#### WORK INSTRUCTIONS:
How many lines in the records below contain the word "Task"? Give only the number.

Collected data
=== Section Start ===

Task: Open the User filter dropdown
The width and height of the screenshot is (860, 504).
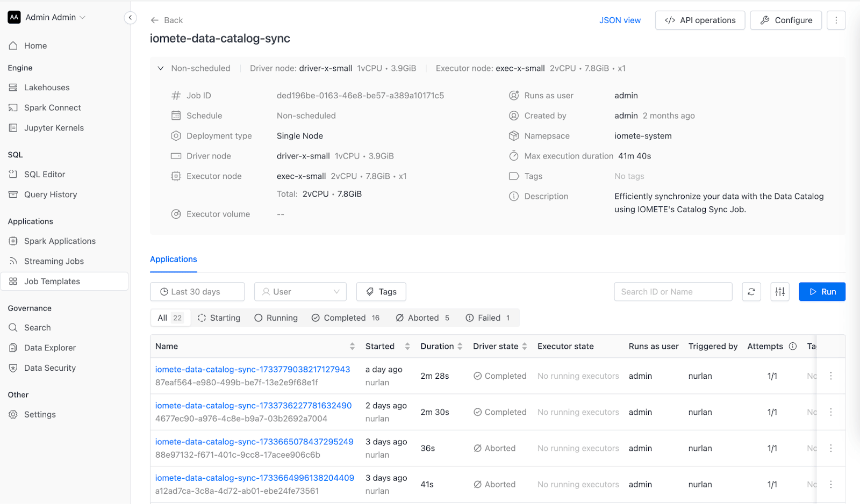Action: [300, 292]
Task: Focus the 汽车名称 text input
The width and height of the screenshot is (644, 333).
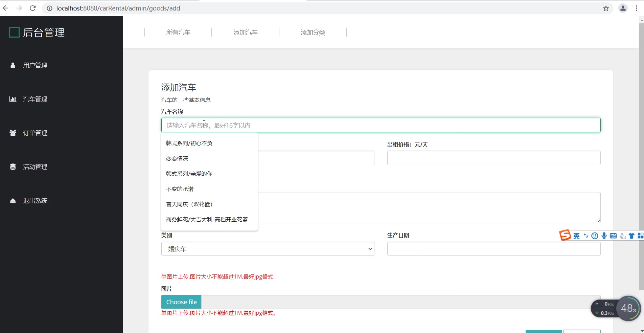Action: pyautogui.click(x=381, y=125)
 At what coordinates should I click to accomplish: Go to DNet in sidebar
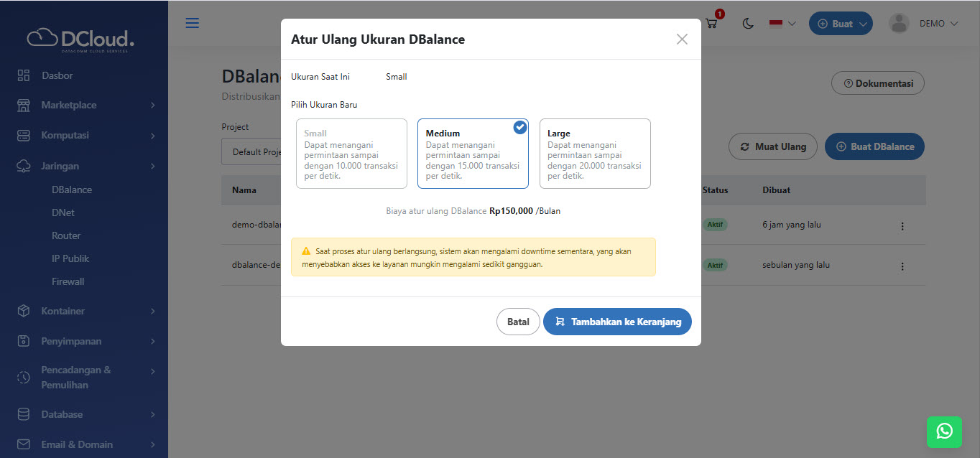(63, 212)
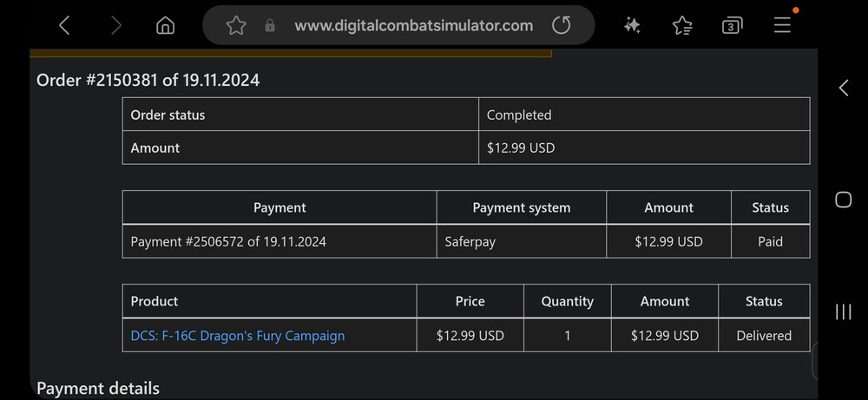Open the AI sparkle assistant icon
Viewport: 868px width, 400px height.
pyautogui.click(x=632, y=26)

=== Section End ===

#### EXERCISE RESULT:
2